Amid rising calls for diversity in publishing—and for more even-handed recognition of excellence—many awards programs today come under scrutiny for issues of fairness, inclusion, balance. Here’s an interesting case of pushback that has followed author Andrea Wulf’s honor from the Royal Society. Born in India and raised in Germany, Wulf lives and works in London.— Porter Anderson
By Dennis Abrams | @DennisAbrams2
On a ‘Modern Conception of Nature’
Andrea Wulf’s The Invention of Nature: Alexander von Humboldt’s New World (John Murray, UK, 2015) has been one of the most widely honored science books of the past few years. Some of its accolades:- Winner of Costa Biography Award 2015
- Longlisted for Cundill Prize in Historical Literature 2016 (winner to be announced 17 November)
- Finalist Andrew Carnegie Medals for Excellence in Fiction & Nonfiction 2016
Finalist Kirkus Prize 2015 - Winner LA Times Book Prize 2016 (Science & Technology)
- Sigurd F. Olson Nature Writing Award (SONWA) – Notable Book
- Shortlist IBW Book Award 2016 (Adult Category)
- Inaugural James Wright Award for Nature Writing (Kenyon Review & Nature Conservancy)
- Ness Award 2016 “For popularising the histories of geography and of scientific botanical exploration” (Royal Geographical Society)
10 Best Books of 2015, New York Times
So when Wulf received the 2016 Royal Society’s Insight Investment Book Prize, few expressed surprise, but The Guardian’s John Dugdale published an article titled with a question: Why have women finally started winning science book prizes?
Thomas Levenson at The Atlantic in The Sexist Response to a Science Book Prize, points out that the question is not as innocently optimistic as it may sound.
Levenson writes that Dugdale has proposed that”the Royal Society caved to pressure created by the example of another ‘more female-friendly’ prize. His piece suggests that the judges’ taste is shifting from ‘male’ approaches to science writing that emphasize ‘a problem, a mystery, or an underexplored scientific field,’ [and] toward a feminine tendency ‘to focus on people.'”
But Levenson—who was also on the prize’s shortlist for his own book, The Hunt for Vulcan…and How Albert Einstein Destroyed a Planet, Discovered a Planet, and Deciphered a Universe (Penguin Random House, 2016)—has this to say about the competing titles:
“The list included two ‘big’ books of the sort often rewarded by prizes, Wulf’s and Siddhartha Mukherjee’s The Gene. Just as formidable, there was a daring investigation of a pressing current concern in Oliver Morton’s The Planet Remade, along with Tim Birkhead’s learned and lovely book on birds’ eggs in The Most Perfect Thing, and Jo Marchant’s beautifully written and courageously pursued account of mind-body medicine, The Cure.
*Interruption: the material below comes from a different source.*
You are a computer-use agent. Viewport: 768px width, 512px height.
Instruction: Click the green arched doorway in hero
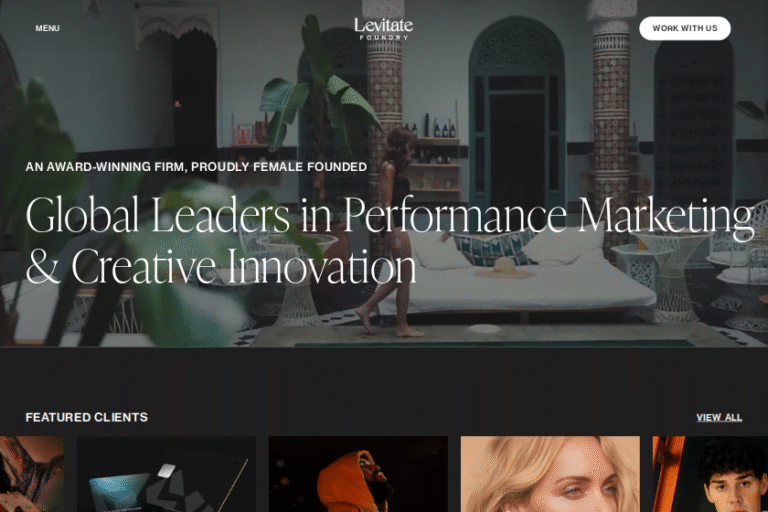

“Dugdale paints a very different picture of the field. He describes Wulf’s book as a kind of soft option, just a single-subject biography, the first to win the Royal Society prize for almost two decades. That’s both wrong and obtuse in its stereotyping as female what is one of the most basic tools almost every non-fiction writer uses.”
Levenson adds that while Wulf’s The Invention of Nature is largely a biography of Alexander von Humboldt (the Prussian naturalist, 1769-1859), it’s also an extended account of the ideas that he championed, concepts that, as Wulf argues, grew into the “modern conception of nature as an interrelated whole.”
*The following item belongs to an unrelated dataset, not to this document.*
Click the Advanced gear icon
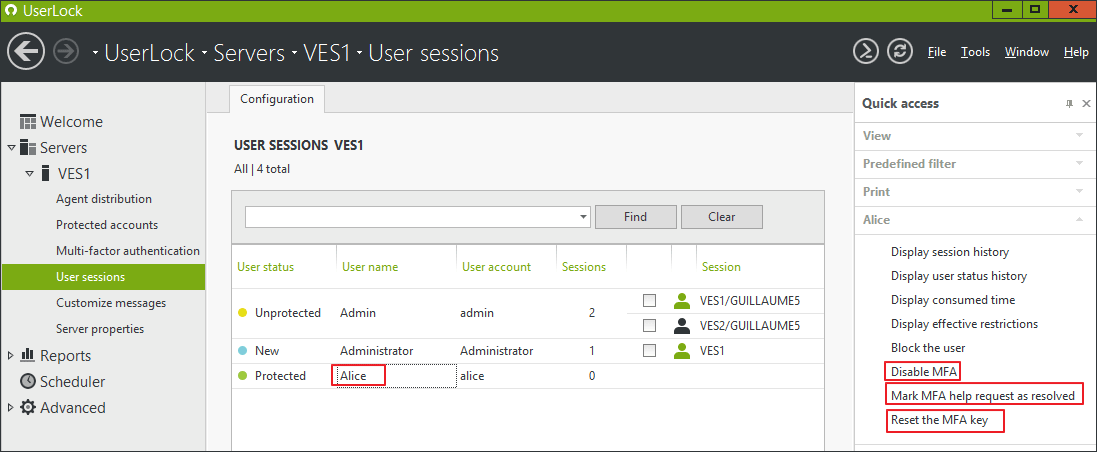 [28, 407]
More from Levenson: “That Dugdale thinks a biographical approach is somehow a peculiarly female pursuit is simply risible, or so it seems to this male author of Einstein in Berlin and Newton and the Counterfeiter.”
Dugdale, in his argument that men write about unexplored fields of science while women write books that focus on the human, concludes his piece, writing: “The idea of such a split shouldn’t be pushed too far – neither Andrew Solomon’s 2014 Wellcome winner Far from the Tree nor Steve Silberman’s 2015 Samuel Johnson winner NeuroTribes could be accused of shunning the human–but it certainly held true at this year’s Royal Society ceremony.
“The men on the shortlist introduced books about geo-engineering, eggs, the hunt for a non-existent planet, and the history of genes. In contrast, Wulf enthused about her globetrotting genius and Jo Marchant read a passage from her exploration of mind-over-body healing, Cure – the only extract that reached for the messy subjectivity of the first person.”
Levenson, in his own conclusion: “But if doing well is the best revenge, then Andrea Wulf can hold her head high: As the judges noted, The Invention of Nature was their unanimous selection as the best popular-science book of the year.
“As her colleague and competitor, I raise my glass in salute.”